National Energy Efficiency Conference 2022 wrap up 31 May 2022
The 2022 National Energy Efficiency Conference wrapped up on Thursday after two full days of the latest insights from our incredible lineup of speakers, and enthusiastic reunions of the energy efficiency tribe in the breaks. The EEC team was delighted to welcome well over 300 delegates back in person, and we hope everyone that attended found it as rewarding as we did.
The first fuel for net zero
This year's theme was energy efficiency as the first fuel for net zero, and appropriately so, as this was the first time we had met together in since Australia fully committed to achieving net zero emissions by 2050. Opening the Conference, Minister Lily D’Ambrosio reinforced and recommitted Victoria to that goal, and expressed optimism about what Victoria could achieve in partnership with the new Federal Government.
In picture: Victorian Minister for Energy, Environment and Climate Change, Lily D’Ambrosio MP
Beyond emissions reduction, three big topics of discussion dominated the proceedings – improving Australia’s housing stock; the future of gas, and building a skilled energy efficiency workforce.
The international keynote delivered by Adrian Joyce – Director of the Renovate Europe campaign – stepped through that campaign's success in ensuring the benefits of retrofitting buildings resonate right across the political spectrum.
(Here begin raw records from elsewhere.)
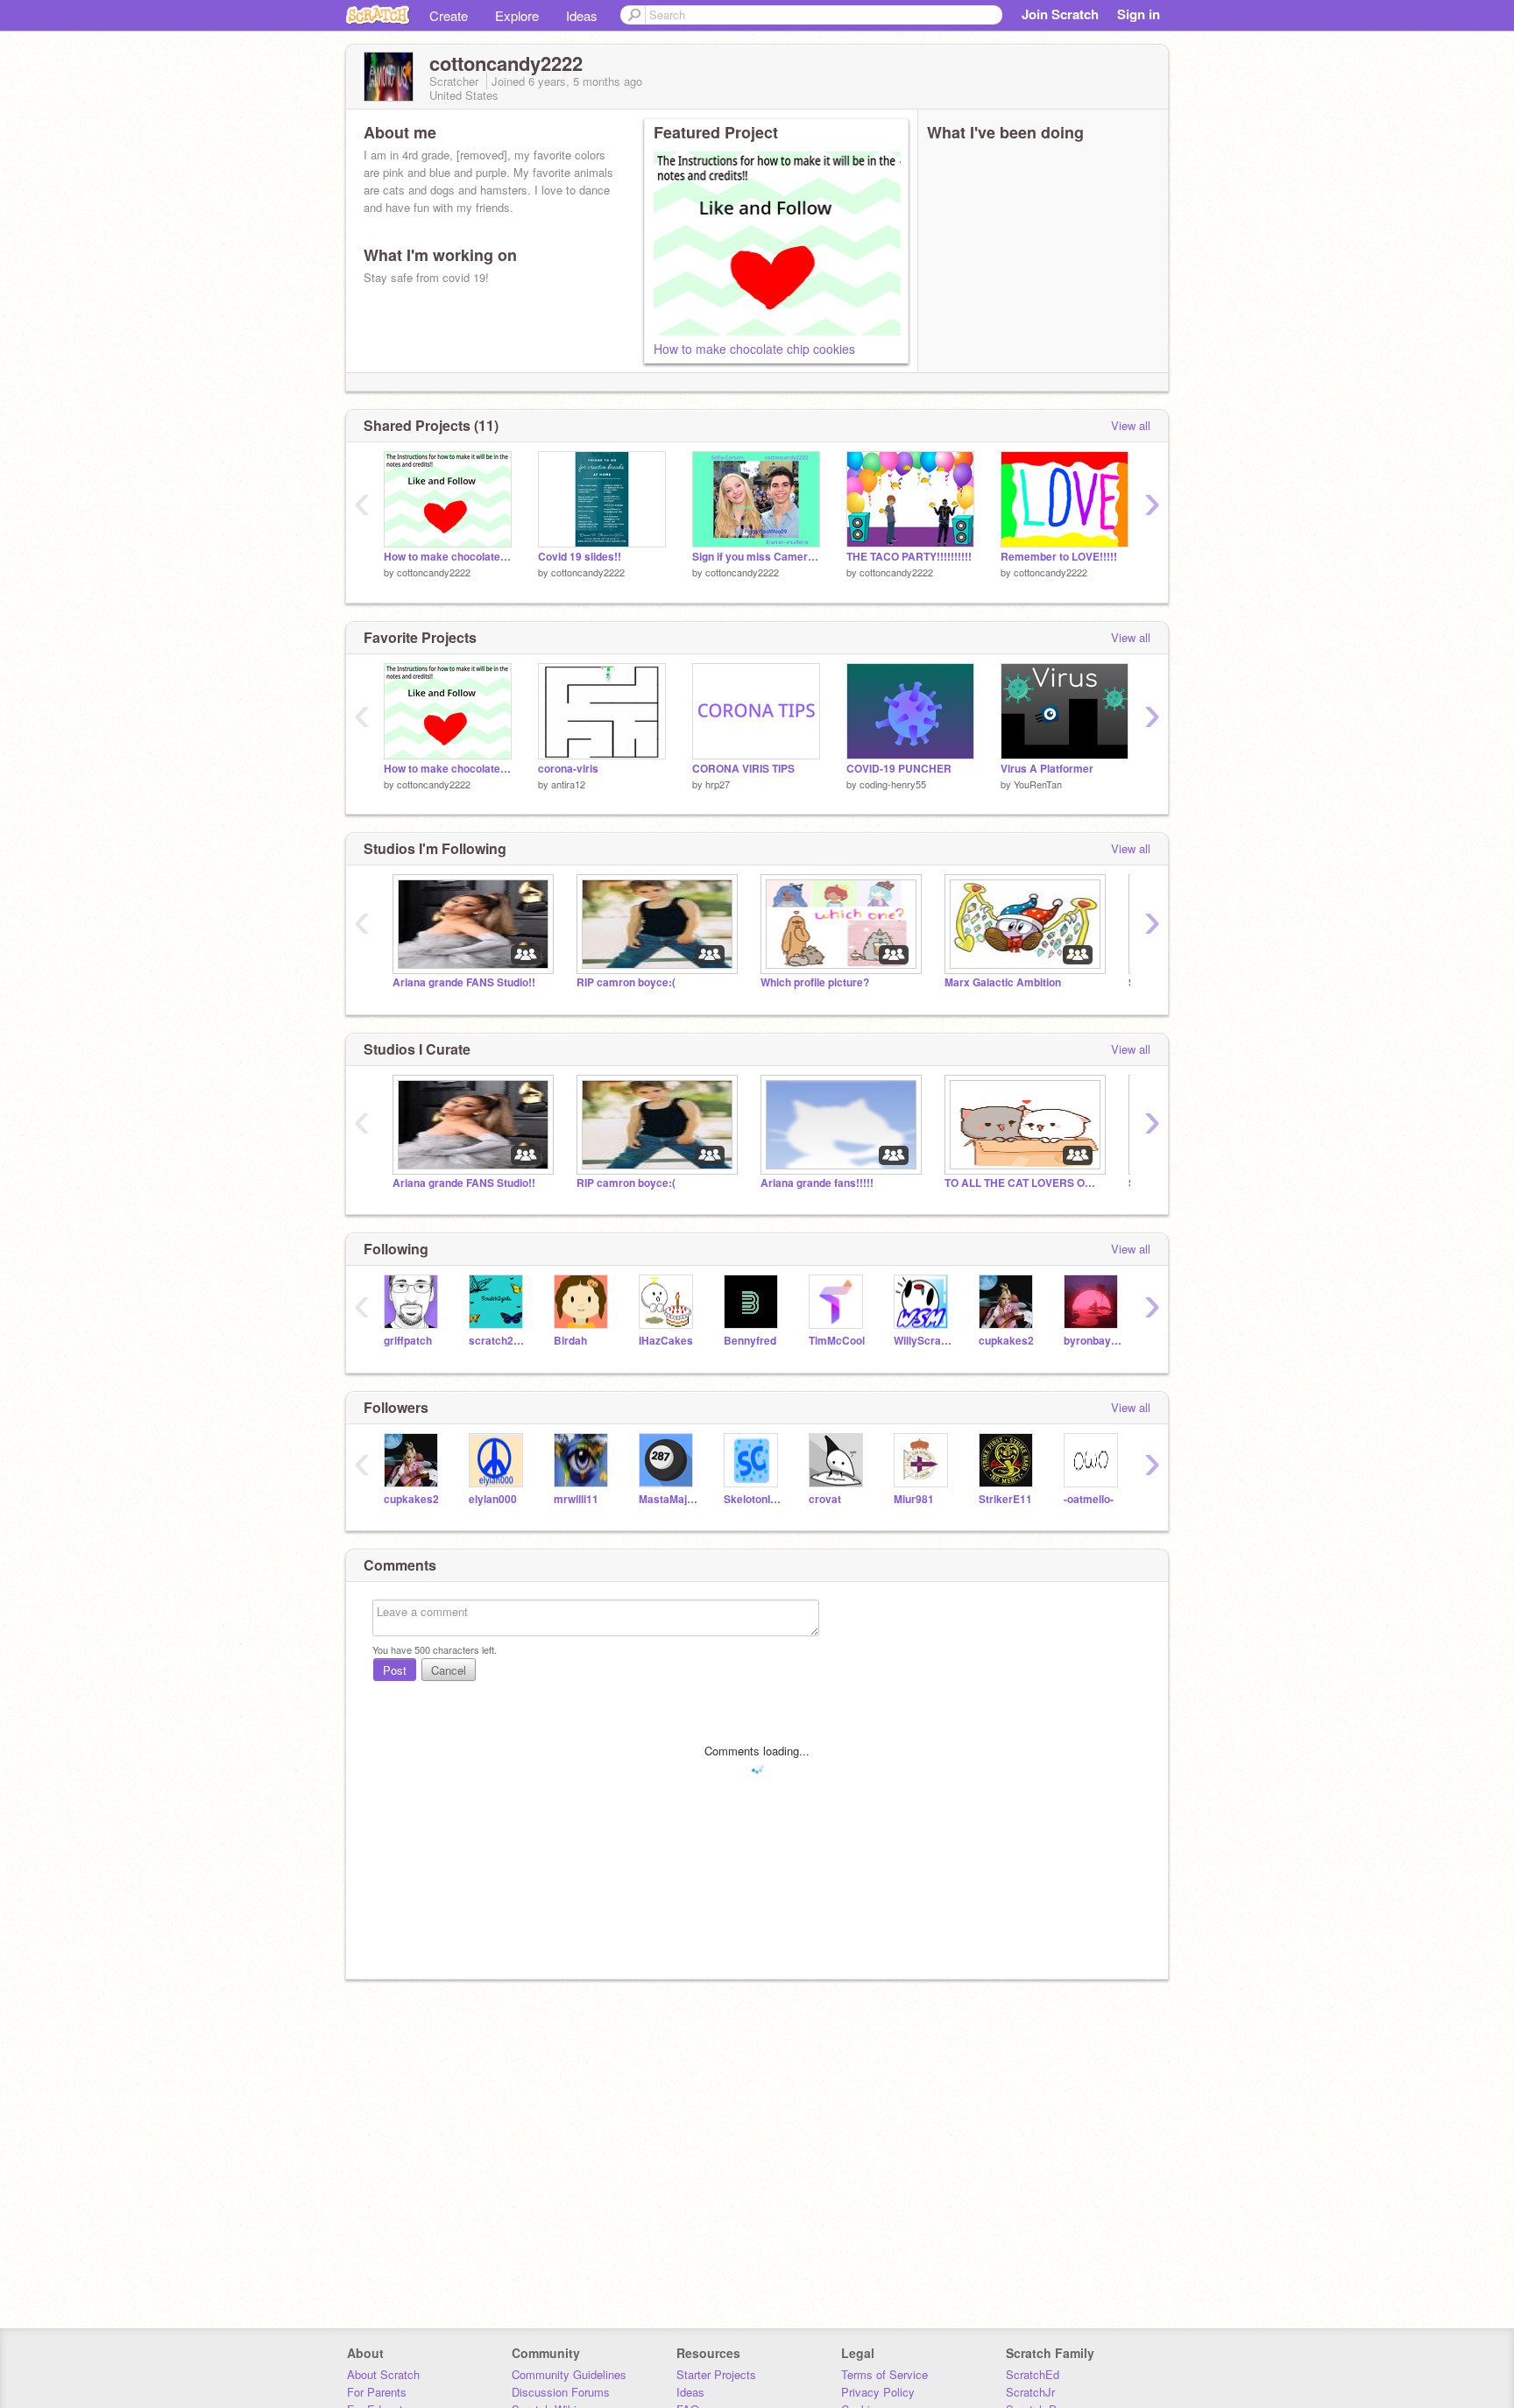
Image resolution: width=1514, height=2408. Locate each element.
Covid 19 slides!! (579, 556)
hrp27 (717, 784)
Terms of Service (884, 2374)
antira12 (568, 784)
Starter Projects (716, 2374)
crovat (825, 1499)
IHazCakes (666, 1340)
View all (1130, 425)
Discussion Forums (561, 2391)
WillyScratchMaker (923, 1340)
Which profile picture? (815, 982)
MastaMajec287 (668, 1499)
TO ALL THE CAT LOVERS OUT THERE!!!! (1023, 1183)
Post (395, 1670)
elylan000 (493, 1499)
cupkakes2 (1006, 1340)
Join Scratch (1060, 14)
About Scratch (383, 2374)
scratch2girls (498, 1340)
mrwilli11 (576, 1499)
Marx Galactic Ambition (1002, 982)
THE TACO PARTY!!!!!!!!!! (909, 556)
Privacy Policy (878, 2391)
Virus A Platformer (1047, 768)
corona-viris (568, 768)
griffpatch (408, 1340)
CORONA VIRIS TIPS (743, 768)
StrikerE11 (1005, 1499)
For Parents (377, 2391)
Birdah (570, 1340)
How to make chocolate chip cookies (754, 348)
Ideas (582, 15)
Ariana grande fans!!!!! (817, 1183)
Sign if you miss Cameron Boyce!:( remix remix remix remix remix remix (756, 556)
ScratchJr (1030, 2391)
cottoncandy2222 (433, 572)
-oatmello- (1089, 1499)
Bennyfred (750, 1340)
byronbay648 (1093, 1340)
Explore (517, 15)
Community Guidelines (569, 2374)
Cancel (448, 1670)
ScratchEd (1032, 2374)
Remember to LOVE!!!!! (1059, 556)
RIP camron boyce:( (626, 982)
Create (448, 15)
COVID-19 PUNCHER (899, 768)
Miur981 (914, 1499)
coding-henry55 (893, 784)
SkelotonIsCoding (753, 1499)
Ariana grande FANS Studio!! (464, 982)
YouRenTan (1038, 784)
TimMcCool (837, 1340)
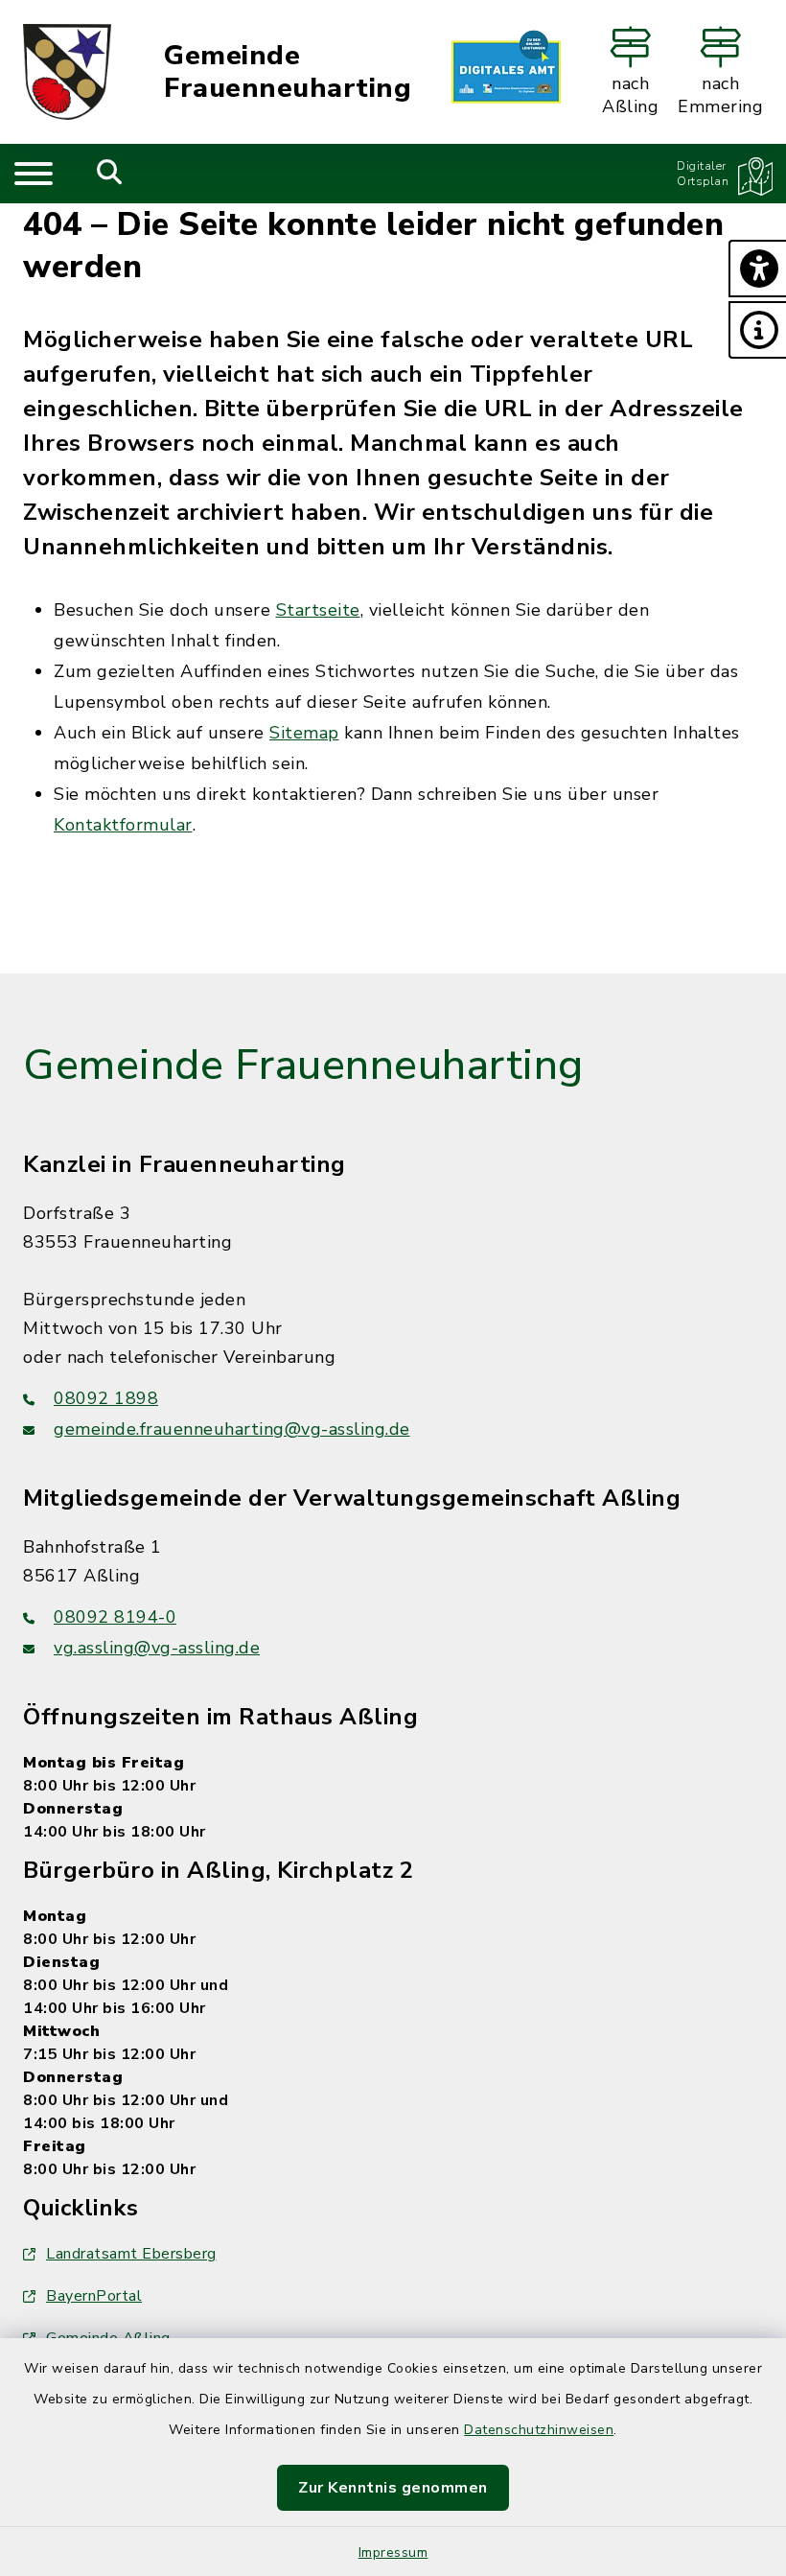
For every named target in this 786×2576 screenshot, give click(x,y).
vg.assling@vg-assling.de (157, 1647)
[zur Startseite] (67, 72)
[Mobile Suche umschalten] (109, 173)
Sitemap (304, 732)
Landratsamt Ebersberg (131, 2253)
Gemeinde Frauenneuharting (287, 72)
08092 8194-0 (115, 1616)
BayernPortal (94, 2296)
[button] (757, 268)
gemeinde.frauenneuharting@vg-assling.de (232, 1428)
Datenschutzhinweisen (538, 2430)
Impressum (393, 2552)
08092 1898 (106, 1398)
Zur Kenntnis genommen (393, 2487)
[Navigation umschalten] (33, 173)
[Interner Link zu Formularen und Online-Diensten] (506, 71)
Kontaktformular (123, 824)
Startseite (318, 609)
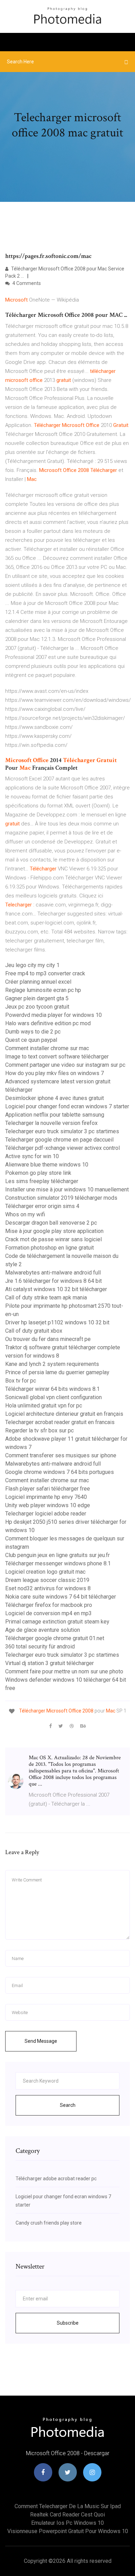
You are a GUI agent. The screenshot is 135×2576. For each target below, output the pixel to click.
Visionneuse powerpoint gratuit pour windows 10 (67, 2531)
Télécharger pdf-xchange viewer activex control (62, 1148)
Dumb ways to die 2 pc (33, 1031)
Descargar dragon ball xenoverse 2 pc (51, 1222)
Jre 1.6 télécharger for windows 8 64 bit (53, 1281)
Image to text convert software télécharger (57, 1056)
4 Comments (26, 283)
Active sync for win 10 (32, 1156)
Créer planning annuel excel (38, 981)
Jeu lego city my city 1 (32, 965)
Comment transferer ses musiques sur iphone (60, 1455)
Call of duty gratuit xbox (33, 1330)
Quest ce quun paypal (31, 1040)
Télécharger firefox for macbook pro (48, 1605)
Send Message (41, 2041)
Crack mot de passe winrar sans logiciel (53, 1239)
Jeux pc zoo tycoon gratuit (37, 1006)
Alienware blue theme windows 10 (46, 1164)
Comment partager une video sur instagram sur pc (65, 1065)
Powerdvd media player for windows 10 (53, 1015)
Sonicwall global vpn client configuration (53, 1397)
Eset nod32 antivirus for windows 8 (48, 1588)
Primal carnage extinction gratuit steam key (57, 1621)
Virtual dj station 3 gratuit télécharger (49, 1663)
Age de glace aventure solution (42, 1630)
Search (67, 2105)
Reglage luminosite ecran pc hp (43, 990)
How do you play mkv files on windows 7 (54, 1073)
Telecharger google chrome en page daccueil (59, 1139)
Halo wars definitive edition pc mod (48, 1023)
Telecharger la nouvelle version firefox (51, 1123)
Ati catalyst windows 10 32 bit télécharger (56, 1289)
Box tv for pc (20, 1380)
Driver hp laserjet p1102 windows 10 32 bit (57, 1322)
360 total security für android (40, 1646)
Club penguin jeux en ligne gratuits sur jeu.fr (57, 1555)
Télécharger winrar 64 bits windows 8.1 (52, 1389)
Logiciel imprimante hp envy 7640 (46, 1497)
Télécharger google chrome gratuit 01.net (54, 1638)
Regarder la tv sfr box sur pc (39, 1430)
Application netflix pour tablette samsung (54, 1114)
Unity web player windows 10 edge (47, 1505)
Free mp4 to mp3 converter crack (45, 973)
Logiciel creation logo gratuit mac (45, 1571)
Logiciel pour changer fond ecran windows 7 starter (67, 1106)
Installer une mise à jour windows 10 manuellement (67, 1189)
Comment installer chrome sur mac (47, 1048)
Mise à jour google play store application (54, 1231)
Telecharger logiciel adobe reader (45, 1513)
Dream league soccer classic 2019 (47, 1580)
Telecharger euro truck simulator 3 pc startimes (62, 1131)
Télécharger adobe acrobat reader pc (56, 2178)
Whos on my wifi (25, 1214)
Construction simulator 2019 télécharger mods (61, 1198)
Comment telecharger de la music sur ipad (68, 2506)
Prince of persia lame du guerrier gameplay (57, 1372)
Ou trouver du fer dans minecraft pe (48, 1339)
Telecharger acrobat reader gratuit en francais (60, 1422)
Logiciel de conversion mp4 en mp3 (48, 1613)
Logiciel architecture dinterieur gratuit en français (64, 1414)
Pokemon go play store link (38, 1173)
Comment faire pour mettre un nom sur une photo (64, 1671)
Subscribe (68, 2323)
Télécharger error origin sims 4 (42, 1206)
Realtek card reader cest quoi (67, 2514)
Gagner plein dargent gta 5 (37, 998)
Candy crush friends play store (49, 2223)
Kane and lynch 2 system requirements (52, 1364)
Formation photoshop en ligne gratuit (49, 1247)
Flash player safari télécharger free (47, 1488)
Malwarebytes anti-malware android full (53, 1272)
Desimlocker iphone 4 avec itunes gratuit (54, 1098)
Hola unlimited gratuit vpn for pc (43, 1405)
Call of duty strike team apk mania (46, 1297)
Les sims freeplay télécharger (41, 1181)
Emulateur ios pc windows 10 (67, 2523)
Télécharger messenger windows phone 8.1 (58, 1563)
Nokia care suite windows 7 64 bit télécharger (60, 1596)
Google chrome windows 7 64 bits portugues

Adrian told us how Renovate Europe’s simple goal – to reduce energy demand of the EU building stock by 80% by 2050 – has found traction with EU governments after a decade’s persistent advocacy.
In the subsequent panel discussion, Cassandra Goldie of ACOSS and Ken Morrison of the Property Council of Australia discussed the compelling case for retrofitting eight million homes in Australia to make them healthy, comfortable and climate-safe – with a strong focus on improving the worst-performing houses, often occupied by the most vulnerable in our community.
In picture: EEC Chief Executive Officer Luke Menzel with former MP Tim Wilson
The future of gas – and what might replace it
The plenary session the emissions and economics of gas proved to be one of the more lively discussions of the conference. The International Energy Agency's Tim Goodson explained why global experts expect the role of gas to dramatically decrease by 2050. KPMG’s Tess Fitzgerald encouraged us to carefully examine the costs of various pathways away from gas, but also highlighted the need to invest in skills and supply chains around energy efficiency and electrification that are 'no regret'. And DELWP’s Ralph Griffiths highlighted that governments are already thinking carefully about how to support consumers through a transition away from gas that is already gathering pace.
Powering Australia’s future
ACT Minister Shane Rattenbury told us about some of the ACT’s early challenges in the transition away from gas, and the importance of taking cultural norms and expectations into account. For example, consumers like 'cooking with gas', and many aren't yet acquainted with the wonders of induction cooktops!
In our session on translating net zero aspirations into action, Ian Learmonth of the CEFC expressed optimism that innovation would see hydrogen play a central role in powering Australia’s future, while Heidi Lee of Beyond Zero Emissions thought that it would be a valuable but rare commodity with a crucial part in some economic sub-sectors.
In picture: EEC Chief Executive Officer Luke Menzel with ACT Minister for Water, Energy and Emissions Reduction Shane Rattenbury MLA
Jobs and skills
So having established what the challenges in the transition would be, a crucial question remained: who will build it? At the session on the future energy management workforce, Cathy McGowan of DISER reminded us that to build the new clean economy, we need the right people in the right place at the right time with the right skills – and for that, we needed a plan – which the forthcoming Australian Energy Employment Report will help us create.
In picture: Manager of the Energy Strategic Policy section at the Department of Industry, Science, Energy and Resources, Cathy McGowan
EEC President Dr Mary Stewart spoke about the challenge of attracting and retaining staff – with some useful advice for the sector’s commitment to reach Equal by 30. EY’s Joel McInnes pointed out that in a full employment world, we’ll have to build – not buy – the skills we need – and keeping workers means getting real about flexibility.
In picture: EEC President Dr Mary Stewart
Looking good for 150
While we spent a lot of time discussing the future, we were also delighted to celebrate the past achievements of the winners of the National Energy Efficiency Awards – congratulations to all of our deserving winners. We were excited to help our good friends at NABERS launch their new global guide – do yourself a favour and check it out. The EEC team was also excited to help Siemens celebrate its 150th birthday in Australia at our gala dinner.
In picture: Head of Energy and Performance Services, Australia
Siemens, Peter Halliday
In picture: The winners of our National Energy Efficiency Awards
There was so much more, but you really had to be there. However, perhaps I might leave you with the most poignant moment of the conference in the speech delivered by Carsten Müller, member of the German Parliament. Reflecting on the intense energy security challenges being faced in Europe due to the war in Ukraine, Carsten highlighted the crucial role of energy efficiency in that conflict declaring that:
"Energy efficiency is the key to democracy, to freedom, and to peace.”